**Your assignment:** All that is needed is each line of the entries holding the word "agent", copied as it stands.
------------------------------------------------
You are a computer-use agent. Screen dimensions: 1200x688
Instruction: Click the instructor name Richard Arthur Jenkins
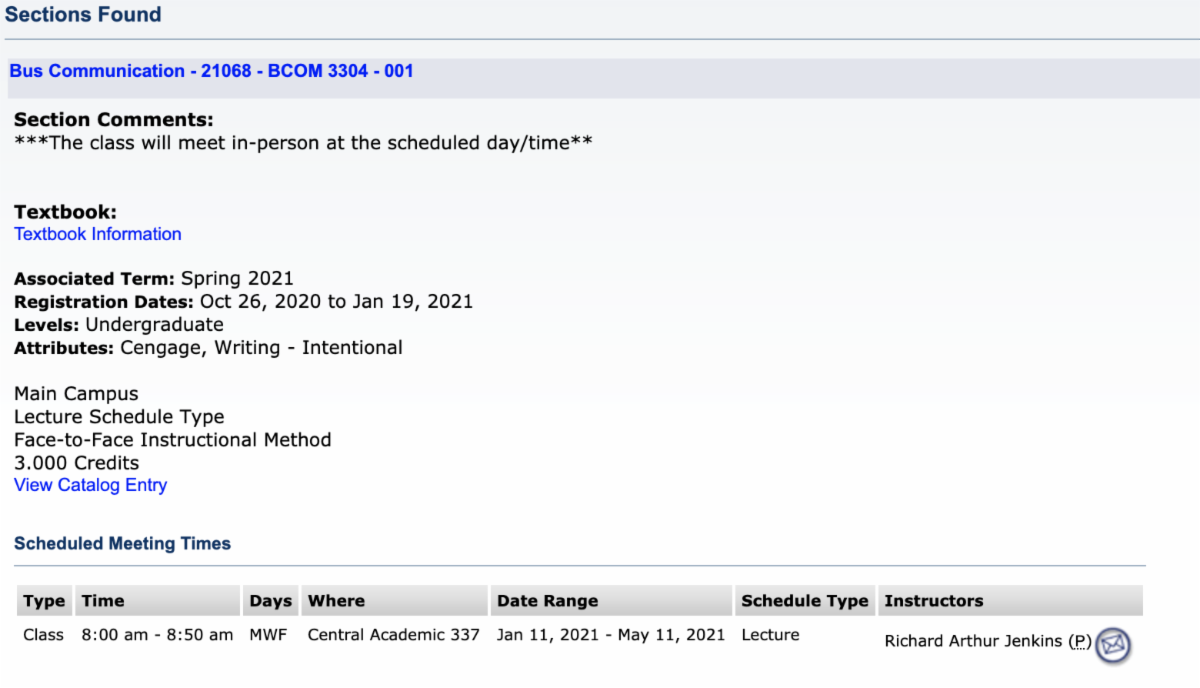(x=973, y=641)
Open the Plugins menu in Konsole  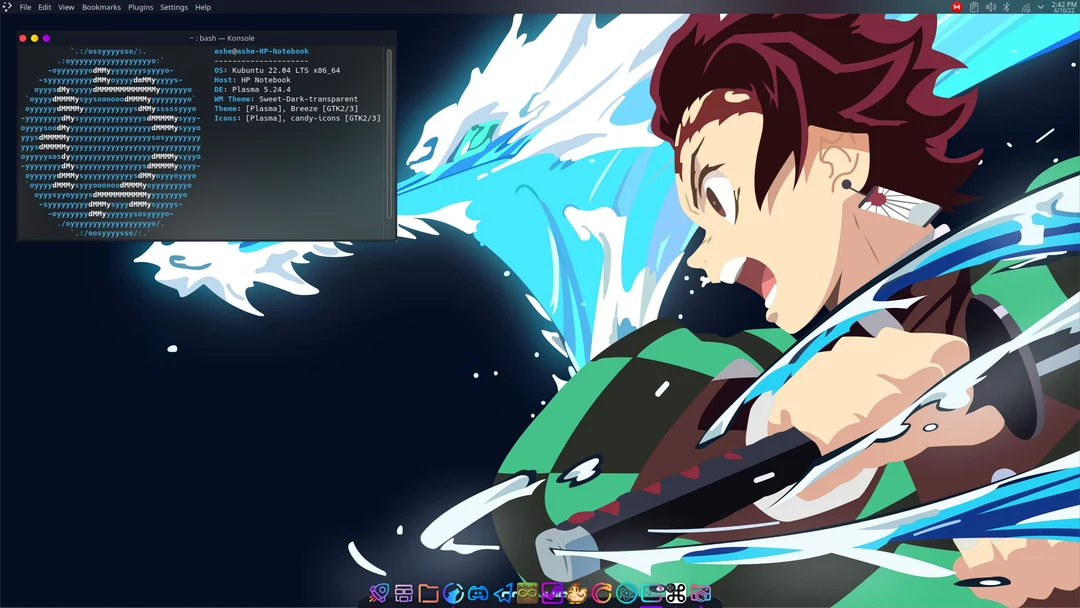(139, 7)
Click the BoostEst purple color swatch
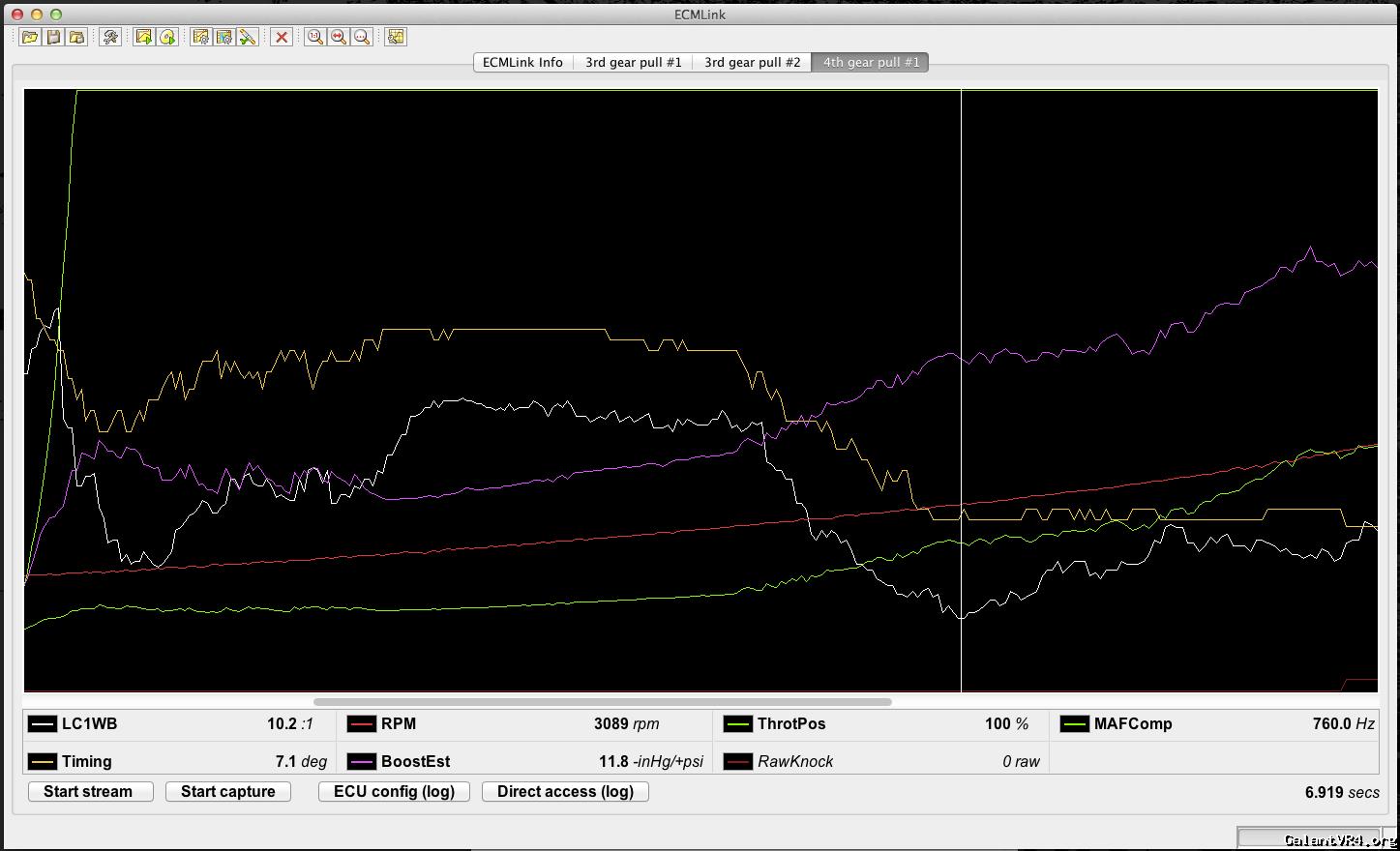 pyautogui.click(x=361, y=761)
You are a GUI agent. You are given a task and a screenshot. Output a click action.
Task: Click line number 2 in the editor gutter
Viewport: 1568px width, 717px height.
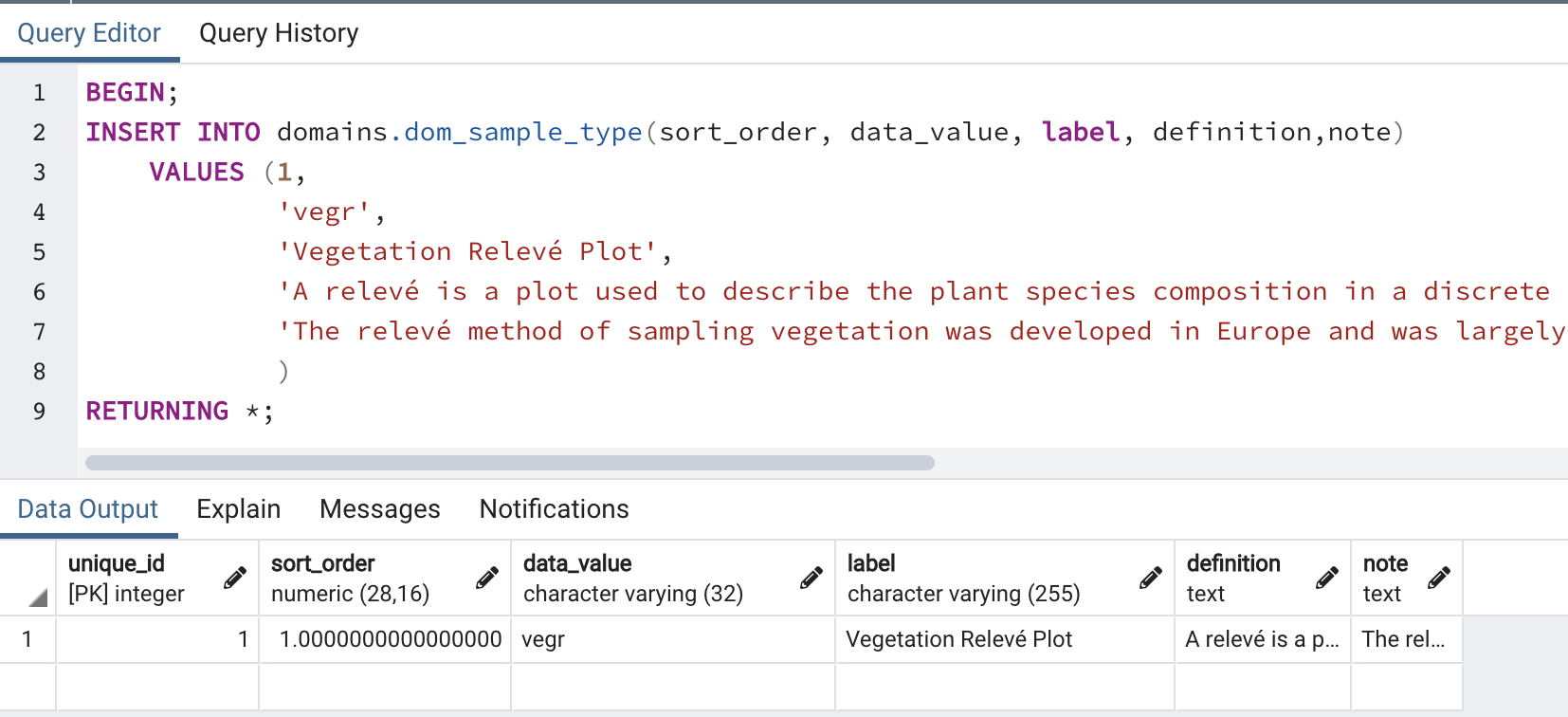39,132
------------------------------------------------
**Your response:**
You are a computer-use agent. Screen dimensions: 1200x688
You are a GUI agent. You are given a task and a screenshot. Output a click action.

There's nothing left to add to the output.